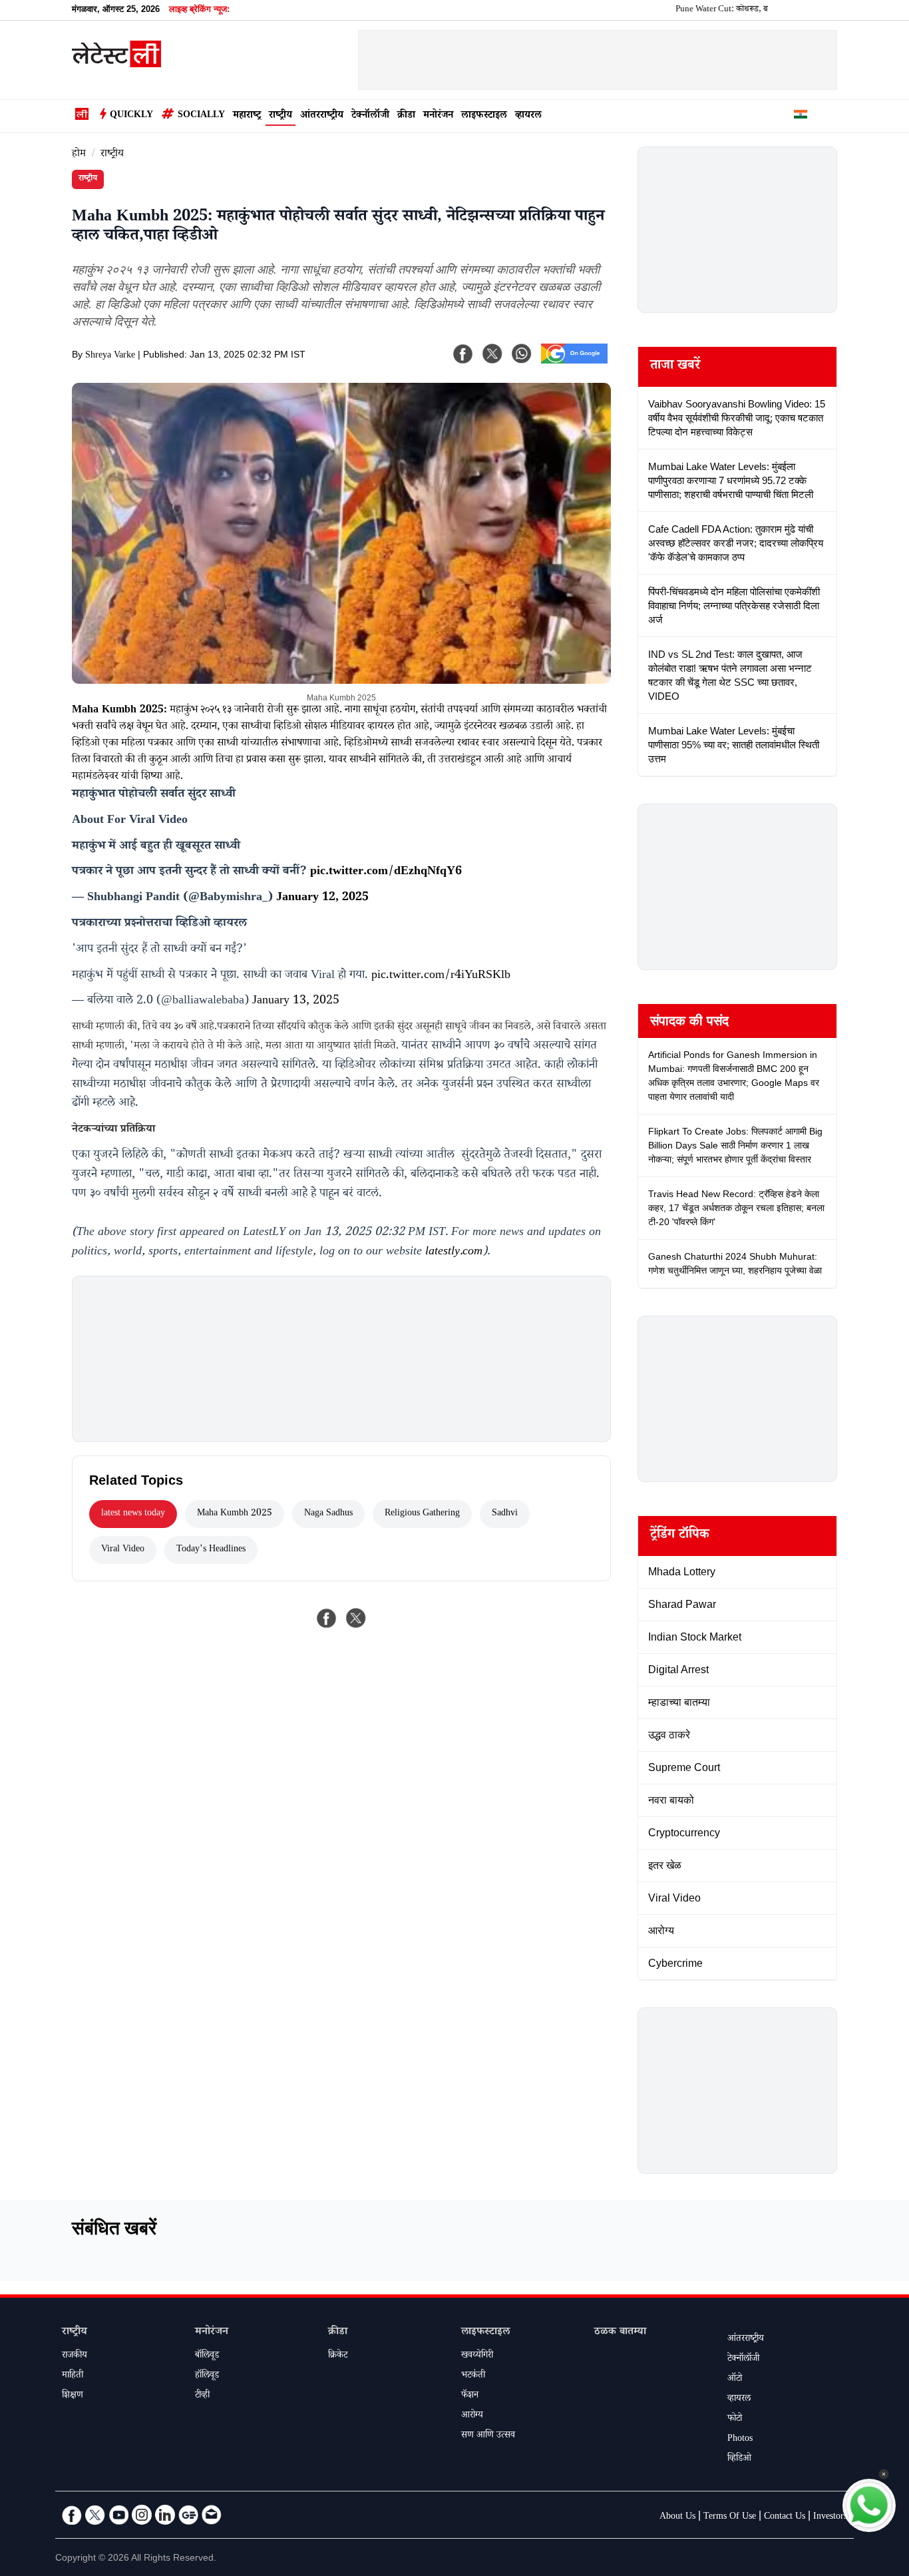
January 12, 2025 (322, 898)
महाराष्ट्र (247, 116)
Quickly (131, 116)
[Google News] (188, 2515)
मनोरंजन (438, 116)
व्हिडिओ (739, 2459)
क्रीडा (406, 116)
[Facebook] (463, 354)
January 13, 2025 (295, 1001)
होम (79, 154)
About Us (677, 2517)
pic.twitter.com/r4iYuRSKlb (440, 976)
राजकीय (74, 2356)
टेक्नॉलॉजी (370, 116)
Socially (201, 116)
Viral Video (122, 1550)
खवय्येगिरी (477, 2356)
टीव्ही (202, 2396)
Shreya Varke (110, 356)
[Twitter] (95, 2515)
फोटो (734, 2419)
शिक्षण (72, 2396)
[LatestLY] (116, 64)
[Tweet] (356, 1618)
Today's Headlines (211, 1550)
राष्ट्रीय (280, 116)
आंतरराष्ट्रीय (321, 116)
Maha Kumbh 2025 (234, 1514)
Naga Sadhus (328, 1514)
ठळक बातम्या (620, 2332)
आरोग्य (472, 2416)
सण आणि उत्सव (488, 2436)
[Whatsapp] (522, 354)
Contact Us (784, 2517)
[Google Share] (574, 362)
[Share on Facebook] (327, 1618)
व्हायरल (528, 116)
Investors (830, 2517)
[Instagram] (142, 2515)
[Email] (212, 2515)
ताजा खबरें (675, 367)
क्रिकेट (337, 2356)
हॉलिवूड (207, 2376)
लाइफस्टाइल (484, 116)
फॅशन (469, 2396)
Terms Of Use (729, 2517)
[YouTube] (118, 2515)
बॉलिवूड (207, 2356)
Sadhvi (505, 1514)
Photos (740, 2439)
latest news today (133, 1514)
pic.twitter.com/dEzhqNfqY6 (386, 872)
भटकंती (473, 2376)
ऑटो (734, 2379)
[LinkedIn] (165, 2515)
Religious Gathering (422, 1514)
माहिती (72, 2376)
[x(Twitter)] (492, 354)
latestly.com (453, 1252)
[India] (801, 116)
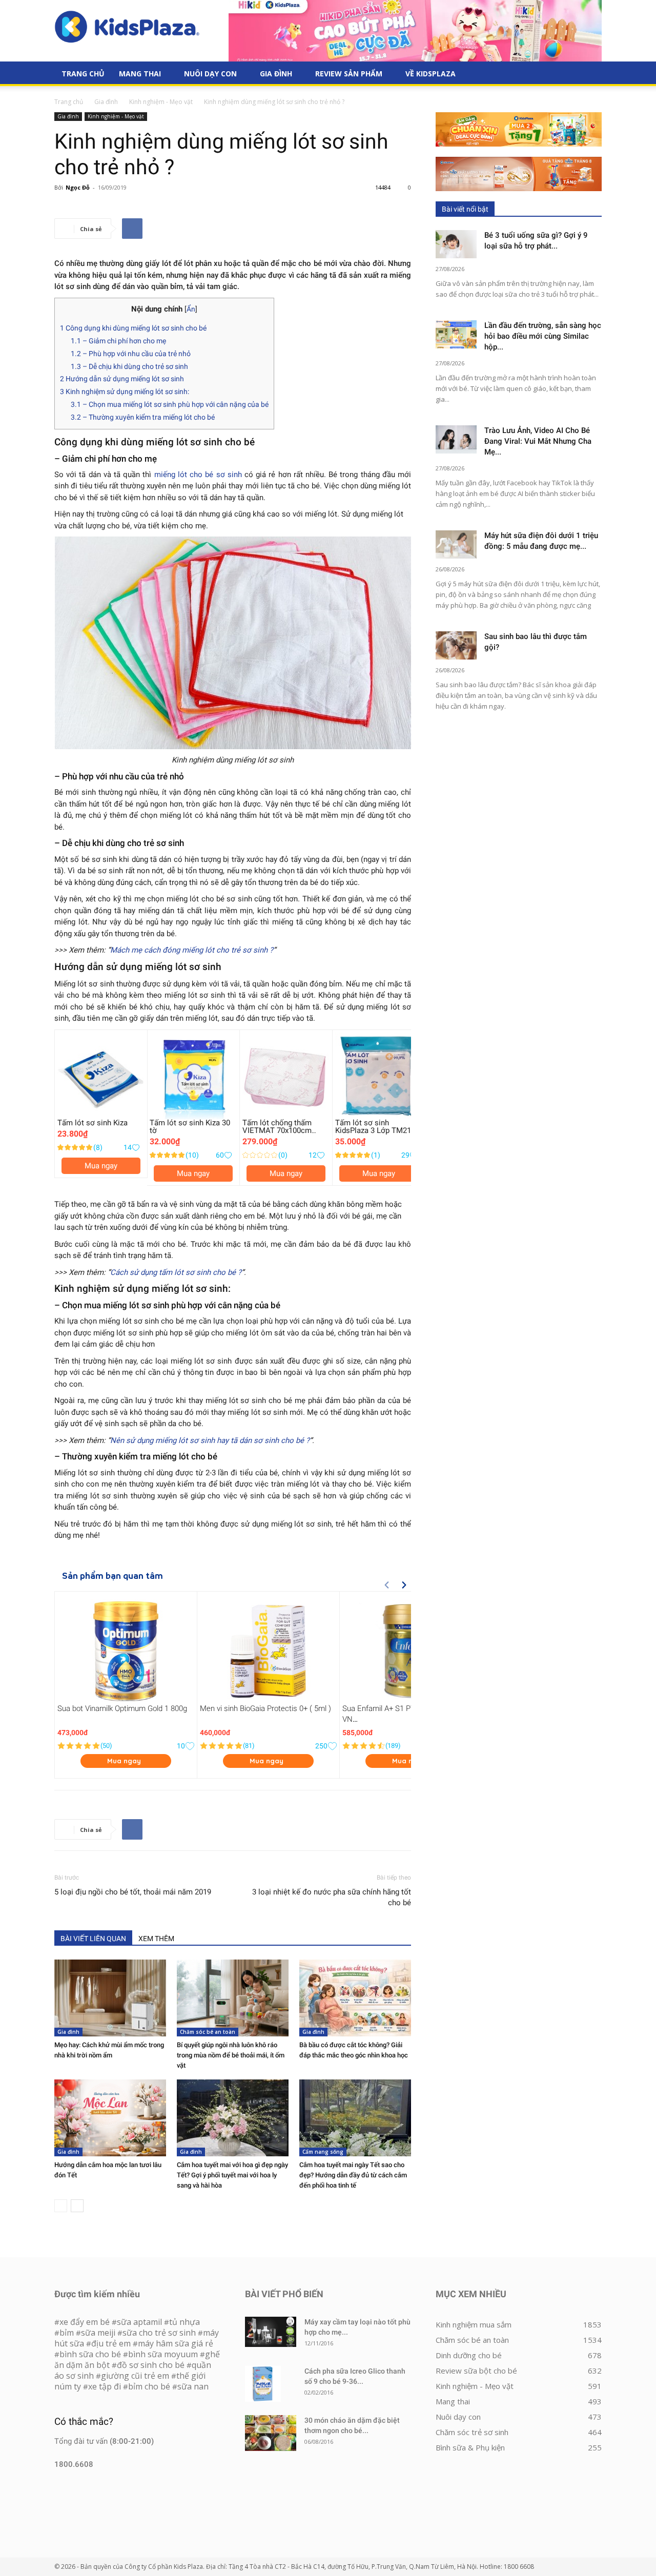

WHAT TO PRODUCE: Of all the entries above, output exactly the lines between the one holding "[Google News] (188, 2515)" and the one holding "ताजा खबरें (675, 367)", inclusive.

OUTPUT OF THE EXERCISE:
[Google News] (188, 2515)
मनोरंजन (438, 116)
व्हिडिओ (739, 2459)
क्रीडा (406, 116)
[Facebook] (463, 354)
January 13, 2025 (295, 1001)
होम (79, 154)
About Us (677, 2517)
pic.twitter.com/r4iYuRSKlb (440, 976)
राजकीय (74, 2356)
टेक्नॉलॉजी (370, 116)
Socially (201, 116)
Viral Video (122, 1550)
खवय्येगिरी (477, 2356)
टीव्ही (202, 2396)
Shreya Varke (110, 356)
[Twitter] (95, 2515)
फोटो (734, 2419)
शिक्षण (72, 2396)
[LatestLY] (116, 64)
[Tweet] (356, 1618)
Today's Headlines (211, 1550)
राष्ट्रीय (280, 116)
आंतरराष्ट्रीय (321, 116)
Maha Kumbh 2025 (234, 1514)
Naga Sadhus (328, 1514)
ठळक बातम्या (620, 2332)
आरोग्य (472, 2416)
सण आणि उत्सव (488, 2436)
[Whatsapp] (522, 354)
Contact Us (784, 2517)
[Google Share] (574, 362)
[Share on Facebook] (327, 1618)
व्हायरल (528, 116)
Investors (830, 2517)
[Instagram] (142, 2515)
[Email] (212, 2515)
ताजा खबरें (675, 367)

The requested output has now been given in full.